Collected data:
┌────────
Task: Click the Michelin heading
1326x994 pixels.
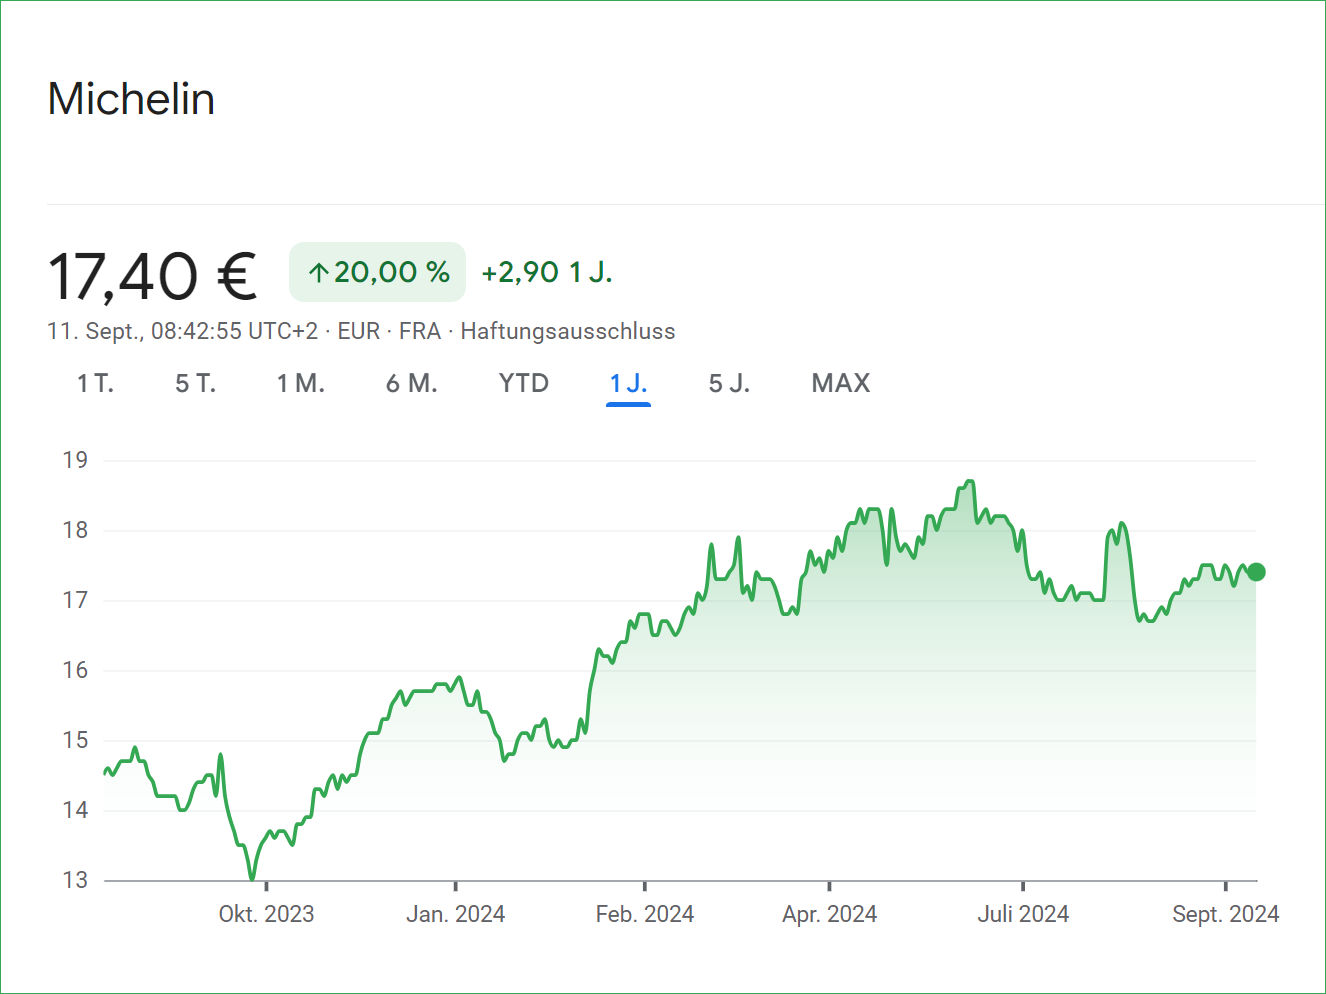Action: pos(131,99)
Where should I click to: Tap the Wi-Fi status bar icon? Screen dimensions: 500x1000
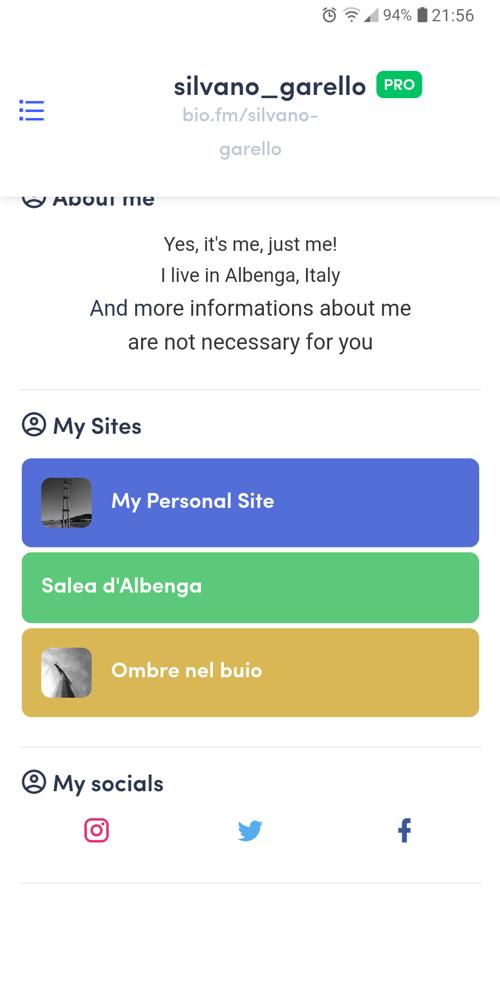(x=351, y=15)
└────────
_WHAT YOU ARE ASKED TO DO_:
Exactly as written, please copy out the whole set of records, skipping images.

_SOLUTION FOR THIS PROBLEM_:
Task: Click the Michelin heading
1326x994 pixels.
Action: pos(131,99)
Where should I click to: Tap the Wi-Fi status bar icon? Screen dimensions: 500x1000
(x=351, y=15)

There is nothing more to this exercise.